[Collected data]

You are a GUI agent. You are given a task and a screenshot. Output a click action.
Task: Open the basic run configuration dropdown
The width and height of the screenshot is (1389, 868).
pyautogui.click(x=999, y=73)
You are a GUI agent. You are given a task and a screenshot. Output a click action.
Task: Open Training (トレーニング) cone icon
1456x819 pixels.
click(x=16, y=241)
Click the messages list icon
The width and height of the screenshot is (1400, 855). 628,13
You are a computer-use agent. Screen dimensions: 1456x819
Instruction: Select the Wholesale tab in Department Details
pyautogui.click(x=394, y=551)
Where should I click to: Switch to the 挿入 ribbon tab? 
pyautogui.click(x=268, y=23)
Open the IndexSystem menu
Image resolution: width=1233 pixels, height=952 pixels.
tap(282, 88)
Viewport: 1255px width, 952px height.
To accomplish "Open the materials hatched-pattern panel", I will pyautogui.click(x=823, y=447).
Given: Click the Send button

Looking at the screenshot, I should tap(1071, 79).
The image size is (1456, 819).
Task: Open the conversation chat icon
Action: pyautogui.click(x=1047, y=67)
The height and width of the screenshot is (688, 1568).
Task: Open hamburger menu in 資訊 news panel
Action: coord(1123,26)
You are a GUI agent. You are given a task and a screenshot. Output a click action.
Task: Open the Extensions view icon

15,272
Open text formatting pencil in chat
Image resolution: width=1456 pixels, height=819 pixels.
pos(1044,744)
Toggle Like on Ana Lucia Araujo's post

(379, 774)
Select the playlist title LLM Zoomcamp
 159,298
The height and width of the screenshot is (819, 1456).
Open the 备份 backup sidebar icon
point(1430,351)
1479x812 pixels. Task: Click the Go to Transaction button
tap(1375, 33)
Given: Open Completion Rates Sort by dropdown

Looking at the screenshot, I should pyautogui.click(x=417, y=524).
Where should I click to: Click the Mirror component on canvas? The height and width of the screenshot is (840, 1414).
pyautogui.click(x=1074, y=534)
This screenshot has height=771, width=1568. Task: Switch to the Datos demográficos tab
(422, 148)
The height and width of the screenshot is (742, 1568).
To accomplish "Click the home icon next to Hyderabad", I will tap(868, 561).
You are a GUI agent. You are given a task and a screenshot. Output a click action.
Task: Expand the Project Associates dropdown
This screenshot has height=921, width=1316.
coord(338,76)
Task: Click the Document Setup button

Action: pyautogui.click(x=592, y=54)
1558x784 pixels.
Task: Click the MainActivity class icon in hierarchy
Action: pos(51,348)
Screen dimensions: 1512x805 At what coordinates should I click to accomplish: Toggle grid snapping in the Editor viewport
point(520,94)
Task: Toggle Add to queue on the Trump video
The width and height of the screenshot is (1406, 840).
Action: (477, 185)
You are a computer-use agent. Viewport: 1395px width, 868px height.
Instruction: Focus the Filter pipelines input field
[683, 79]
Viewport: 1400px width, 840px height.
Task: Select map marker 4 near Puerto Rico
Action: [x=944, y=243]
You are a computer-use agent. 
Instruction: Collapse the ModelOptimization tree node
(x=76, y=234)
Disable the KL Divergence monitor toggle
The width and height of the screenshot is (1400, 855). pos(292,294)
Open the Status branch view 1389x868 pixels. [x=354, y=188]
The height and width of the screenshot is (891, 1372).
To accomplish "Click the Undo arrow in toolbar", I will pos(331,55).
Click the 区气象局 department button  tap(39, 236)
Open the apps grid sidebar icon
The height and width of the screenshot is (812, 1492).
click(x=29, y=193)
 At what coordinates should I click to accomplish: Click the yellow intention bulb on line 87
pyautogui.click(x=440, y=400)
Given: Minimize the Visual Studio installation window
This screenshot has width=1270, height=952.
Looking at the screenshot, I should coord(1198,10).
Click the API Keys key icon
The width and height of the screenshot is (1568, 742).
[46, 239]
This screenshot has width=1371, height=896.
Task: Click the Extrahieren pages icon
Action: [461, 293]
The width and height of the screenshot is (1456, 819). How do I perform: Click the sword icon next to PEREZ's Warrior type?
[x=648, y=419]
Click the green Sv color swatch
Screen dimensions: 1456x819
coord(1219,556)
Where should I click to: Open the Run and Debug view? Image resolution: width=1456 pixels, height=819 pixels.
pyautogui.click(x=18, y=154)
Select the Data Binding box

* [Task objective]:
Give the data back in full, exactly as written.

* [Your response]:
You are a GUI agent. You are given a task and a screenshot. Output a click action.
Task: Open the basic run configuration dropdown
The width and height of the screenshot is (1389, 868).
pyautogui.click(x=999, y=73)
You are a GUI agent. You are given a task and a screenshot. Output a click action.
Task: Open Training (トレーニング) cone icon
1456x819 pixels.
click(x=16, y=241)
Click the messages list icon
The width and height of the screenshot is (1400, 855). 628,13
You are a computer-use agent. Screen dimensions: 1456x819
Instruction: Select the Wholesale tab in Department Details
pyautogui.click(x=394, y=551)
Where should I click to: Switch to the 挿入 ribbon tab? 
pyautogui.click(x=268, y=23)
Open the IndexSystem menu
Image resolution: width=1233 pixels, height=952 pixels.
tap(282, 88)
Viewport: 1255px width, 952px height.
To accomplish "Open the materials hatched-pattern panel", I will pyautogui.click(x=823, y=447).
Given: Click the Send button

Looking at the screenshot, I should tap(1071, 79).
The image size is (1456, 819).
Task: Open the conversation chat icon
Action: pyautogui.click(x=1047, y=67)
The height and width of the screenshot is (688, 1568).
Task: Open hamburger menu in 資訊 news panel
Action: coord(1123,26)
You are a GUI agent. You are given a task and a screenshot. Output a click action.
Task: Open the Extensions view icon

15,272
Open text formatting pencil in chat
Image resolution: width=1456 pixels, height=819 pixels.
pos(1044,744)
Toggle Like on Ana Lucia Araujo's post

(379, 774)
Select the playlist title LLM Zoomcamp
 159,298
The height and width of the screenshot is (819, 1456).
Open the 备份 backup sidebar icon
point(1430,351)
1479x812 pixels. Task: Click the Go to Transaction button
tap(1375, 33)
Given: Open Completion Rates Sort by dropdown

Looking at the screenshot, I should pyautogui.click(x=417, y=524).
Where should I click to: Click the Mirror component on canvas? The height and width of the screenshot is (840, 1414).
pyautogui.click(x=1074, y=534)
This screenshot has height=771, width=1568. Task: Switch to the Datos demográficos tab
(422, 148)
The height and width of the screenshot is (742, 1568).
To accomplish "Click the home icon next to Hyderabad", I will tap(868, 561).
You are a GUI agent. You are given a task and a screenshot. Output a click action.
Task: Expand the Project Associates dropdown
This screenshot has height=921, width=1316.
coord(338,76)
Task: Click the Document Setup button

Action: pyautogui.click(x=592, y=54)
1558x784 pixels.
Task: Click the MainActivity class icon in hierarchy
Action: pos(51,348)
Screen dimensions: 1512x805 At what coordinates should I click to accomplish: Toggle grid snapping in the Editor viewport
point(520,94)
Task: Toggle Add to queue on the Trump video
The width and height of the screenshot is (1406, 840).
Action: (477, 185)
You are a computer-use agent. Viewport: 1395px width, 868px height.
Instruction: Focus the Filter pipelines input field
[683, 79]
Viewport: 1400px width, 840px height.
Task: Select map marker 4 near Puerto Rico
Action: [x=944, y=243]
You are a computer-use agent. 
Instruction: Collapse the ModelOptimization tree node
(x=76, y=234)
Disable the KL Divergence monitor toggle
The width and height of the screenshot is (1400, 855). pos(292,294)
Open the Status branch view 1389x868 pixels. [x=354, y=188]
The height and width of the screenshot is (891, 1372).
To accomplish "Click the Undo arrow in toolbar", I will pos(331,55).
Click the 区气象局 department button  tap(39, 236)
Open the apps grid sidebar icon
The height and width of the screenshot is (812, 1492).
click(x=29, y=193)
 At what coordinates should I click to accomplish: Click the yellow intention bulb on line 87
pyautogui.click(x=440, y=400)
Given: Minimize the Visual Studio installation window
This screenshot has width=1270, height=952.
Looking at the screenshot, I should coord(1198,10).
Click the API Keys key icon
The width and height of the screenshot is (1568, 742).
[46, 239]
This screenshot has width=1371, height=896.
Task: Click the Extrahieren pages icon
Action: [461, 293]
The width and height of the screenshot is (1456, 819). How do I perform: Click the sword icon next to PEREZ's Warrior type?
[x=648, y=419]
Click the green Sv color swatch
Screen dimensions: 1456x819
coord(1219,556)
Where should I click to: Open the Run and Debug view? Image resolution: width=1456 pixels, height=819 pixels.
pyautogui.click(x=18, y=154)
Select the Data Binding box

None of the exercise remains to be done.